──────── Record set ────────

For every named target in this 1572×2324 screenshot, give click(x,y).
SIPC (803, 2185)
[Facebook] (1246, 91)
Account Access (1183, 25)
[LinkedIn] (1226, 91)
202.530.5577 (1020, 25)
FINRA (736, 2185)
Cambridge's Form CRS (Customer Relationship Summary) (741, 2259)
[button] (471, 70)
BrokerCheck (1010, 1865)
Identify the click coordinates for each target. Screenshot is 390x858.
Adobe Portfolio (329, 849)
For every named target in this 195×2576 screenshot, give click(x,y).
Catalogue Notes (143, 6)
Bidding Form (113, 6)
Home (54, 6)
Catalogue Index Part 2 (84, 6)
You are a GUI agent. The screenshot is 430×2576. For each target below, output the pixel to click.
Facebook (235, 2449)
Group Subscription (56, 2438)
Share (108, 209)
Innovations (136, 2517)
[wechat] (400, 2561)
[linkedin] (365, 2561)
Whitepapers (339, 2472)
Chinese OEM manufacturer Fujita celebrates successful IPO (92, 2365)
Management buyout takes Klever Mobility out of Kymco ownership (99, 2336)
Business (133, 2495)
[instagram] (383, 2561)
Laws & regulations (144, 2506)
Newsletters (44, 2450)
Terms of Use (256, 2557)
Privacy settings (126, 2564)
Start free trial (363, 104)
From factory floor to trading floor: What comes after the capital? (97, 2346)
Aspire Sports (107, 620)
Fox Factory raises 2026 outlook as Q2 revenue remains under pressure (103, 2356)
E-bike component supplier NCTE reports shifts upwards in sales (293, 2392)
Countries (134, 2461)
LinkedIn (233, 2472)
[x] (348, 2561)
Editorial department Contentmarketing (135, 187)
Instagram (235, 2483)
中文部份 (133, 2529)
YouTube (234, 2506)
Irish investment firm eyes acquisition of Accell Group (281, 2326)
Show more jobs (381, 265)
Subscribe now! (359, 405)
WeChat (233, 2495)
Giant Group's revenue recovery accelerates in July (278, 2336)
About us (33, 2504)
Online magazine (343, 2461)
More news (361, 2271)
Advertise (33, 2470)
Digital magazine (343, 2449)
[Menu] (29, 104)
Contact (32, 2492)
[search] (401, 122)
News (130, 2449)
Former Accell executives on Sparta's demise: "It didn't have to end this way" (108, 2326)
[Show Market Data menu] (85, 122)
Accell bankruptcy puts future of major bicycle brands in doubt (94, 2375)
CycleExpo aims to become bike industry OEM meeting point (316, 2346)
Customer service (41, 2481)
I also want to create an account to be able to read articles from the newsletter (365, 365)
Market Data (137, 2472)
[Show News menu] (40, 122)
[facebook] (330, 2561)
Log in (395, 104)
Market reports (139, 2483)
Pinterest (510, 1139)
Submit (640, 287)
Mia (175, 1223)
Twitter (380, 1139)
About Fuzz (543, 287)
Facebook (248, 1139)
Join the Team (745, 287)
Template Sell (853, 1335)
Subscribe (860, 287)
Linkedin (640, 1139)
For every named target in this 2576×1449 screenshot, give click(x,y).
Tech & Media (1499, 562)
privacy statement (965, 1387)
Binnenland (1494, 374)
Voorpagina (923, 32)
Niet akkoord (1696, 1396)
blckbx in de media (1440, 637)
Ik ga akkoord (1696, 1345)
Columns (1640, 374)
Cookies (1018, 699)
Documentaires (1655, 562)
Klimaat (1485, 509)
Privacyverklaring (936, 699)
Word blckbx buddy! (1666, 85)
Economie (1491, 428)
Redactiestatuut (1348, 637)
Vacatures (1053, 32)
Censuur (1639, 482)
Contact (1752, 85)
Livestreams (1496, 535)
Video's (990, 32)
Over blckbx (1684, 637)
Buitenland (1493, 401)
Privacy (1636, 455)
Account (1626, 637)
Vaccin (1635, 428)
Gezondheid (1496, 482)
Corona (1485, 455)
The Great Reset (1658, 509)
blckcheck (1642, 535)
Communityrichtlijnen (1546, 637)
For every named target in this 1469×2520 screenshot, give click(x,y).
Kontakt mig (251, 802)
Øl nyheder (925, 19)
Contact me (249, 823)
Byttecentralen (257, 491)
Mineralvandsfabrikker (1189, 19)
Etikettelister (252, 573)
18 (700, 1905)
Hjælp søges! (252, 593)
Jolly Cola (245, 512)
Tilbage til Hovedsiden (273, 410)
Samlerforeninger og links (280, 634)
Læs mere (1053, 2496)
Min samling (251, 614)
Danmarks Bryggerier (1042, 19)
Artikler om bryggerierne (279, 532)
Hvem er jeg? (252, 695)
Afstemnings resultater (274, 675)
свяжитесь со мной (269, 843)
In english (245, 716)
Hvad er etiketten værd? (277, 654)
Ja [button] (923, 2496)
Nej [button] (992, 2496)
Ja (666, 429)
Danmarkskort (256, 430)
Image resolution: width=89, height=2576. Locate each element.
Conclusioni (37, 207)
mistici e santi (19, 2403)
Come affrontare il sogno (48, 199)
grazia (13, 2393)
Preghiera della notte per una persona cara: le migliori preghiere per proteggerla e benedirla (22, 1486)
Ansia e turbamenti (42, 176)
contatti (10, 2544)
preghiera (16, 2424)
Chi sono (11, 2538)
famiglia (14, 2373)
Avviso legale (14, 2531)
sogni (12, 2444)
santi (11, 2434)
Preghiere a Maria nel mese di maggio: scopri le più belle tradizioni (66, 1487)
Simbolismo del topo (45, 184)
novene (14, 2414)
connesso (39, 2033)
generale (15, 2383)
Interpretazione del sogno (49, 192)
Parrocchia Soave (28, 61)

────────

Task item – Begin with the top line of the material and go as far as the line with "中文部份 (133, 2529)". Set down those lines exactly, both ends included, and nothing more.

Exercise answer –
For every named target in this 1572×2324 screenshot, give click(x,y).
SIPC (803, 2185)
[Facebook] (1246, 91)
Account Access (1183, 25)
[LinkedIn] (1226, 91)
202.530.5577 (1020, 25)
FINRA (736, 2185)
Cambridge's Form CRS (Customer Relationship Summary) (741, 2259)
[button] (471, 70)
BrokerCheck (1010, 1865)
Identify the click coordinates for each target. Screenshot is 390x858.
Adobe Portfolio (329, 849)
For every named target in this 195×2576 screenshot, give click(x,y).
Catalogue Notes (143, 6)
Bidding Form (113, 6)
Home (54, 6)
Catalogue Index Part 2 (84, 6)
You are a GUI agent. The screenshot is 430×2576. For each target below, output the pixel to click.
Facebook (235, 2449)
Group Subscription (56, 2438)
Share (108, 209)
Innovations (136, 2517)
[wechat] (400, 2561)
[linkedin] (365, 2561)
Whitepapers (339, 2472)
Chinese OEM manufacturer Fujita celebrates successful IPO (92, 2365)
Management buyout takes Klever Mobility out of Kymco ownership (99, 2336)
Business (133, 2495)
[instagram] (383, 2561)
Laws & regulations (144, 2506)
Newsletters (44, 2450)
Terms of Use (256, 2557)
Privacy settings (126, 2564)
Start free trial (363, 104)
From factory floor to trading floor: What comes after the capital? (97, 2346)
Aspire Sports (107, 620)
Fox Factory raises 2026 outlook as Q2 revenue remains under pressure (103, 2356)
E-bike component supplier NCTE reports shifts upwards in sales (293, 2392)
Countries (134, 2461)
LinkedIn (233, 2472)
[x] (348, 2561)
Editorial department Contentmarketing (135, 187)
Instagram (235, 2483)
中文部份 (133, 2529)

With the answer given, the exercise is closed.